● **Activity list**
- 1) List every posting date and time that appears in the Michigan football forum thread.
- 2) Write a continuation of the Michigan football forum thread that picks up after its last sentence.

October 31st, 2014 at 12:33 AM ^
8-5, 8-5.
October 31st, 2014 at 3:09 AM ^
October 30th, 2014 at 8:40 PM ^
My only issue with the argument is the whole notion that because Hoke turned out to be a crap hire Rich Rod didn't deserve to be fired. This is stupid. Hoke being bad at his job has nothing to do with Rich Rod and what happened to him here at U of M.
RR went 15-22 in his 3 years here. Plain and simple that was his record. I know there are a myriad of excuses and circumstances that people will debate until the end of time as to why that was the case, but in the end that was his record.
Brady Hoke, for as mad as we all are and as horrible a job as we all agree he has done, is currently 29-18 in his 3+ seasons here. That means even if we don't win another game for the rest of the year, Hoke would only EQUAL the number of losses that RR amounted in only 3 seasons. Think about that for a minute. We are so incredibly fed up with Hoke to the point that there is almost no one calling for him to stay beyond this year and yet, if we somehow manage to win one more game this year, Hoke will finish his Michigan career with less losses than RR.
I agree with everyone that Hoke has to go, but people are really doing a poor job of remembering what the climate around the program was like in 2010. It wasn't very different than it is right now. And the results at the end of the 2010 season only reinforced that. Rich had lost the team by the bowl game and once that happens there is no going back.
Just because Hoke turned out to be a bad hire doesn't change the fact that RR failed here and needed to be let go.
October 30th, 2014 at 8:42 PM ^
+1000000000
October 30th, 2014 at 8:45 PM ^
October 30th, 2014 at 9:05 PM ^
The question is not whether Rodriguez should have been fired or not; the question is whether a replacement Michigan can hire will do better than the current coach. This means a coach can go 15-0 and, depending on circumstances, it can still be the correct move to fire him. Michigan fired Rodriguez to either
1) start a coaching search that had to be rushed due to the flailing recruiting class, landing us Hoke, or
2) begin a farce of a coaching search that was always to end up with Hoke, pointlessly dragging it along for a week.
In either case, he hurt Michigan football's future by replacing Rodriguez with Hoke. Maybe he could have improved Michigan football's future by replacing Rodriguez with Harbaugh, but he didn't.

● **Supplied entries**
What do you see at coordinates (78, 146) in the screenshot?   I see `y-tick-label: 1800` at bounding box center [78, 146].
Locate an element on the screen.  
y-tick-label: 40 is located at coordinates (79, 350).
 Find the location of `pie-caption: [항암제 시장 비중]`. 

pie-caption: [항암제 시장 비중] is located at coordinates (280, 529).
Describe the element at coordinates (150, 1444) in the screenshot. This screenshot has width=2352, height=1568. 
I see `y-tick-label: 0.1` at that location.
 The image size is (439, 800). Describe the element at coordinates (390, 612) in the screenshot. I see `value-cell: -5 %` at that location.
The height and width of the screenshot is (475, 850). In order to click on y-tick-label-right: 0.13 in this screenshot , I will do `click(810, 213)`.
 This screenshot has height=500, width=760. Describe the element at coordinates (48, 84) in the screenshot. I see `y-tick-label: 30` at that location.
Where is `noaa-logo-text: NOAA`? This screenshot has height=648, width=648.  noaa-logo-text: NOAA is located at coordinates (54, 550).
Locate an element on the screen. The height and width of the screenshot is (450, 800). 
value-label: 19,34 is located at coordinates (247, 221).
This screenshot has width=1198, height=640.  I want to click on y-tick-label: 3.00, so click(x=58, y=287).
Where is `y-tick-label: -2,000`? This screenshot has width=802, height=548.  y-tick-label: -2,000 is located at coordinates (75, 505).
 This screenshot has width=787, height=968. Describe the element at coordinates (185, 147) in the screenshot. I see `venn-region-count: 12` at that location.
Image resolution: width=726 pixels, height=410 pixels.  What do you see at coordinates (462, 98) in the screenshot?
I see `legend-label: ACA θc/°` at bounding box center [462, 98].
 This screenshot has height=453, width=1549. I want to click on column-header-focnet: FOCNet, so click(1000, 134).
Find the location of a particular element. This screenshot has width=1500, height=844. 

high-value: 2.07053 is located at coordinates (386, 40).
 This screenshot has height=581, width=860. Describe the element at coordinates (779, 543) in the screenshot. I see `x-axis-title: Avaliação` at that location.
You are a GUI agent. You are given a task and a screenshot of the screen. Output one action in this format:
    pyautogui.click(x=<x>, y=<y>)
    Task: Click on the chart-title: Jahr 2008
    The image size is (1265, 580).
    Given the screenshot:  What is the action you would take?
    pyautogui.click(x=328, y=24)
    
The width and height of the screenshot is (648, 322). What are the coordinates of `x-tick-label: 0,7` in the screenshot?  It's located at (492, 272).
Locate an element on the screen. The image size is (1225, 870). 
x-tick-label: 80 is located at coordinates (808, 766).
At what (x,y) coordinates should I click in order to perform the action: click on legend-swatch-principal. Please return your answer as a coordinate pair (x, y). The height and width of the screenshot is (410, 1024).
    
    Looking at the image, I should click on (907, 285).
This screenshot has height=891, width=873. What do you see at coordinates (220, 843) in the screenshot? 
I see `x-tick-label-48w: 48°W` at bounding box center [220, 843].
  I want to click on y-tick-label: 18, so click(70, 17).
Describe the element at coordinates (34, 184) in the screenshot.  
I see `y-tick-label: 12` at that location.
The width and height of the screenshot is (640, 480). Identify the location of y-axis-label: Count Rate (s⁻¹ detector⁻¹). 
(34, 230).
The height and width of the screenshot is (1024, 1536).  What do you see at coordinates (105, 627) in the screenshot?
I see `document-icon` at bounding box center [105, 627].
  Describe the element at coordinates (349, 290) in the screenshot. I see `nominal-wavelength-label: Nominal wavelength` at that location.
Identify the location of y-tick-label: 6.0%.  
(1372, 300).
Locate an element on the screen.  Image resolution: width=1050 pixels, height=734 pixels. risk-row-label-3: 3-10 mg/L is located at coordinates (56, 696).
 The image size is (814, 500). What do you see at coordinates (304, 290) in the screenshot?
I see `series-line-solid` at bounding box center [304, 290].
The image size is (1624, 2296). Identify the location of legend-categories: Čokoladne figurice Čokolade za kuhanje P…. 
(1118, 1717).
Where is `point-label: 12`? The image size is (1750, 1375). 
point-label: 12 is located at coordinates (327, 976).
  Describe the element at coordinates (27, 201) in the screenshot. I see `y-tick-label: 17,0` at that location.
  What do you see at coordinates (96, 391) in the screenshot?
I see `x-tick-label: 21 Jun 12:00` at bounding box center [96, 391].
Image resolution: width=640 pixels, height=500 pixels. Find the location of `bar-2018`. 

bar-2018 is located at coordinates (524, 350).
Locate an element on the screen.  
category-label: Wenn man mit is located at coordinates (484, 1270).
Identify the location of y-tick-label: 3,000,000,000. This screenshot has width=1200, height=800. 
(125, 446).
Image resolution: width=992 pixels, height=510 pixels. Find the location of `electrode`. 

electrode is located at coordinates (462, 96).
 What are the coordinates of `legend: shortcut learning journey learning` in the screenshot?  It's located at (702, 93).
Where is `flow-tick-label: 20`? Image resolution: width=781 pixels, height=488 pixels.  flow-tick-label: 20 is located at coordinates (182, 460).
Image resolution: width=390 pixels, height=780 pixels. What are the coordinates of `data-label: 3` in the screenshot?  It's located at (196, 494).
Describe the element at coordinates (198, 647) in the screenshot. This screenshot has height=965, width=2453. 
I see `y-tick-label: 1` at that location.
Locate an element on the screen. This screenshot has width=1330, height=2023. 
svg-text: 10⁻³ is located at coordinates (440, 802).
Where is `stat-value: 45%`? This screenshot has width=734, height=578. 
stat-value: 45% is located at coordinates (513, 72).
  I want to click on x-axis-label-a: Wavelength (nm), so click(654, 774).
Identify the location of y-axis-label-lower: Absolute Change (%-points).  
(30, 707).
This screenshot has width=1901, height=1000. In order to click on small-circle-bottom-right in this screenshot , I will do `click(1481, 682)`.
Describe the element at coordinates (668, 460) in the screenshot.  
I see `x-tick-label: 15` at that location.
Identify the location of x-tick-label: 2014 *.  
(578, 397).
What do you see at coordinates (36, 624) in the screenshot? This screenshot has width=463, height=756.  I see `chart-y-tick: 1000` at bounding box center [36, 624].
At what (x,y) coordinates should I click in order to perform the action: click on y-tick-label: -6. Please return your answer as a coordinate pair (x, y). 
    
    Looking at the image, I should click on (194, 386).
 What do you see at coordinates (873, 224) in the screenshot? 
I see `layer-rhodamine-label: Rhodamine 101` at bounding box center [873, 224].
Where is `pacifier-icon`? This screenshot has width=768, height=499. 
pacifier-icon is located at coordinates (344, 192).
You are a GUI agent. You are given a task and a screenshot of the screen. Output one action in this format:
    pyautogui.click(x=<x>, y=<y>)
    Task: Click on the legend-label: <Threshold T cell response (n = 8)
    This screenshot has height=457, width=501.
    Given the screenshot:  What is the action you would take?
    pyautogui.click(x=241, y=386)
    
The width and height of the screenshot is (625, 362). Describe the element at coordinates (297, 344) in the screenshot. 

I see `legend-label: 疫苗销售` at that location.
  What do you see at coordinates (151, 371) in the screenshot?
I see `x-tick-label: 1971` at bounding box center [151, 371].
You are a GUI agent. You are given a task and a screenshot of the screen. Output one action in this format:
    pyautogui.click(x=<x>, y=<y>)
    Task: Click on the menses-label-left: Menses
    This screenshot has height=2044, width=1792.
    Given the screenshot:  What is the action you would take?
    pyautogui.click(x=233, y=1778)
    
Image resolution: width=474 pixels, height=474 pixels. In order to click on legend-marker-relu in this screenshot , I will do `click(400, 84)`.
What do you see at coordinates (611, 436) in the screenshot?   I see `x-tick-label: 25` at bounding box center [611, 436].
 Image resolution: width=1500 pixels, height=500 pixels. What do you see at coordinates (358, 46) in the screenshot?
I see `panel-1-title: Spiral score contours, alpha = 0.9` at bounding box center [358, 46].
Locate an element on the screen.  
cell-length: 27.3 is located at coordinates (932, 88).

● **Answers per task**
- 1)
October 31st, 2014 at 12:33 AM
October 31st, 2014 at 3:09 AM
October 30th, 2014 at 8:40 PM
October 30th, 2014 at 8:42 PM
October 30th, 2014 at 8:45 PM
October 30th, 2014 at 9:05 PM

- 2)
October 30th, 2014 at 9:12 PM ^
October 30th, 2014 at 9:40 PM ^
October 30th, 2014 at 10:14 PM ^
in all phases from year to year. Really, the only positives we can say about him involve player retention and recruiting rankings.
Meanwhile, we could see firsthand that Rodriguez's offense was bordering on greatness; if he could somehow fix the defense and special teams to become okay, the team would be in great shape to contend for the Big Ten. What could do that? Tripling Rodriguez's coordinator budget would help. Perhaps some positive press from the athletic department would give recruits more confidence in the football program, and would help Rodriguez recruit and retain players. Hoke received all of these resources from the getgo, yet his teams have trended downward from a lucky 2011 season to a very-understandable 2012, then to a subpar 2013 and apocalyptic 2014.
Of course, I am assuming the binary of either retaining Rodriguez or replacing Rodriguez with Hoke... because this is the binary that Dave Brandon chose from.
October 31st, 2014 at 9:10 AM ^
How can we suggest he hurt Michigan by replacing Rodriguez? Have you been in a coma? Have you watched any football this fall? He replaced him with a head coach with a losing record. Before Brady Hoke was hired, I would have bet my left nut that Michigan wouldn't hire a head coach with a losing record in the next hundred years.
Brandon and the rest of the Michigan Man cadre should have had their heads checked for even suggesting we hire this guy. It was the height of stupidity for people to believe that a coach's love for a school's tradition was somehow going to make up for his deficiencies in other areas and magically translate into wins.